Anthropic coupe deux modèles sous contrainte
Une directive américaine force Anthropic à suspendre Fable 5 et Mythos 5, signe que les modèles eux-mêmes deviennent des objets de contrôle.
Anthropic a annoncé le 12 juin avoir reçu du gouvernement américain une directive de contrôle des exportations l’obligeant à suspendre l’accès à Claude Fable 5 et Claude Mythos 5 pour toute personne étrangère, y compris à l’intérieur des États-Unis et parmi ses propres employés. Comme l’entreprise dit ne pas pouvoir appliquer immédiatement ce filtrage sans risque de non-conformité, elle a coupé les deux modèles pour tous ses clients. Les autres modèles Claude ne sont pas concernés, selon la même déclaration.
Le fait est important parce qu’il déplace le débat sur l’IA avancée. Jusqu’ici, les restrictions les plus visibles portaient surtout sur les puces, les machines de fabrication ou certains services cloud. Ici, l’objet contrôlé est un modèle commercial déjà disponible ou presque disponible. Fable 5 avait été présenté quelques jours plus tôt comme un modèle de classe Mythos utilisable largement, tandis que Mythos 5 était réservé à des partenaires du programme Project Glasswing, orienté vers la détection de vulnérabilités logicielles. Une vulnérabilité désigne ici une faiblesse dans un logiciel qui peut être exploitée pour le compromettre.
Anthropic indique que la lettre officielle ne détaillait pas la préoccupation de sécurité nationale. L’entreprise dit comprendre que le gouvernement s’appuie sur une méthode supposée de contournement, ou « jailbreak », de Fable 5. Un jailbreak consiste à pousser un modèle à produire une réponse qu’il devrait normalement refuser.
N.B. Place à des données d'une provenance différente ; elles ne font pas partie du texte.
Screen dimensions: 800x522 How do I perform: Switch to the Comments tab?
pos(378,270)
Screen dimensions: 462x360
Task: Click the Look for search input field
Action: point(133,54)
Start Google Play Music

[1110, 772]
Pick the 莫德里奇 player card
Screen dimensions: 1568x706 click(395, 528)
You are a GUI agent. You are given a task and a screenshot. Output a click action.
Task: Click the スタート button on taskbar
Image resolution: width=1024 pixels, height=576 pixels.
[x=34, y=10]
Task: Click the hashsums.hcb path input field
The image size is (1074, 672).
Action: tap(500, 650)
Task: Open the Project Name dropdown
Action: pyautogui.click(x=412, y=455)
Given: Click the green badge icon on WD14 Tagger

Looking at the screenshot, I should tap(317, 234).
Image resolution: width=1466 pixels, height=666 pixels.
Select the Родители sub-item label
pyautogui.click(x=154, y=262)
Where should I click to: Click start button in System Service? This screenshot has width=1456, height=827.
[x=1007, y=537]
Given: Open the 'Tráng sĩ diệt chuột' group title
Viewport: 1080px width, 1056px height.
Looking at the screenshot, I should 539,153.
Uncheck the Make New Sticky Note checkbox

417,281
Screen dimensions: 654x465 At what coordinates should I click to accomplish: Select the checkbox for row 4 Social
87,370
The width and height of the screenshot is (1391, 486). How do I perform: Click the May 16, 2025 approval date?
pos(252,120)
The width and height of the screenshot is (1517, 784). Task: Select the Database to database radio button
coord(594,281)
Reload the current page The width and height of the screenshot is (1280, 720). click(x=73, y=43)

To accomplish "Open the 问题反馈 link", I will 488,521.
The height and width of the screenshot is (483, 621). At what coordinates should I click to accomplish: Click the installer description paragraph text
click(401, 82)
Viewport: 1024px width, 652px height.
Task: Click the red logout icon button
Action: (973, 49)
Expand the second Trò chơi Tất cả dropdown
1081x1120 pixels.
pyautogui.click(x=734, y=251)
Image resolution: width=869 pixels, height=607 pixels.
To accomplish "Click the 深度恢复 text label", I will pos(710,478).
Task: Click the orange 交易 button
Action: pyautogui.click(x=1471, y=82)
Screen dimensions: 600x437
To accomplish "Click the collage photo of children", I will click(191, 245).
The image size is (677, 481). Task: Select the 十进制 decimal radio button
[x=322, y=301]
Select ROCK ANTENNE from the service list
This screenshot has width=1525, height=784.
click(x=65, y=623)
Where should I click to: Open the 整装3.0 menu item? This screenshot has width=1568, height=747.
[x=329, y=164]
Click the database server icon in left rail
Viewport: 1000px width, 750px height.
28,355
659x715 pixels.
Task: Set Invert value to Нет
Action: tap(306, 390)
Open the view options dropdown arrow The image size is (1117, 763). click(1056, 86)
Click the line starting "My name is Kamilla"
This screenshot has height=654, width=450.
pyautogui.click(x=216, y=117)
Anthropic conteste la portée du problème : elle affirme avoir examiné une démonstration liée à un petit nombre de failles déjà connues et mineures, et rappelle avoir soumis Fable à des milliers d’heures de tests de sécurité avec des équipes internes, des organismes publics et des partenaires privés avant le lancement.
Ce qui change concrètement pour les développeurs est moins spectaculaire qu’une nouvelle capacité, mais plus structurant. Un fournisseur d’IA peut désormais voir un modèle désactivé brutalement pour des raisons de souveraineté, même si les clients n’ont pas changé de comportement et même si l’accès devait être mondial. Les entreprises qui bâtissent des produits sur un seul modèle frontalier doivent donc intégrer un risque de disponibilité politique, en plus des risques techniques, tarifaires et contractuels. Pour les États, l’épisode montre aussi une ligne encore floue : contrôler les modèles eux-mêmes peut réduire certains risques, mais peut aussi couper des usages défensifs, de recherche ou de sécurité logicielle chez des partenaires étrangers. La suite dépendra de la rapidité avec laquelle Anthropic et Washington préciseront les conditions d’un éventuel rétablissement.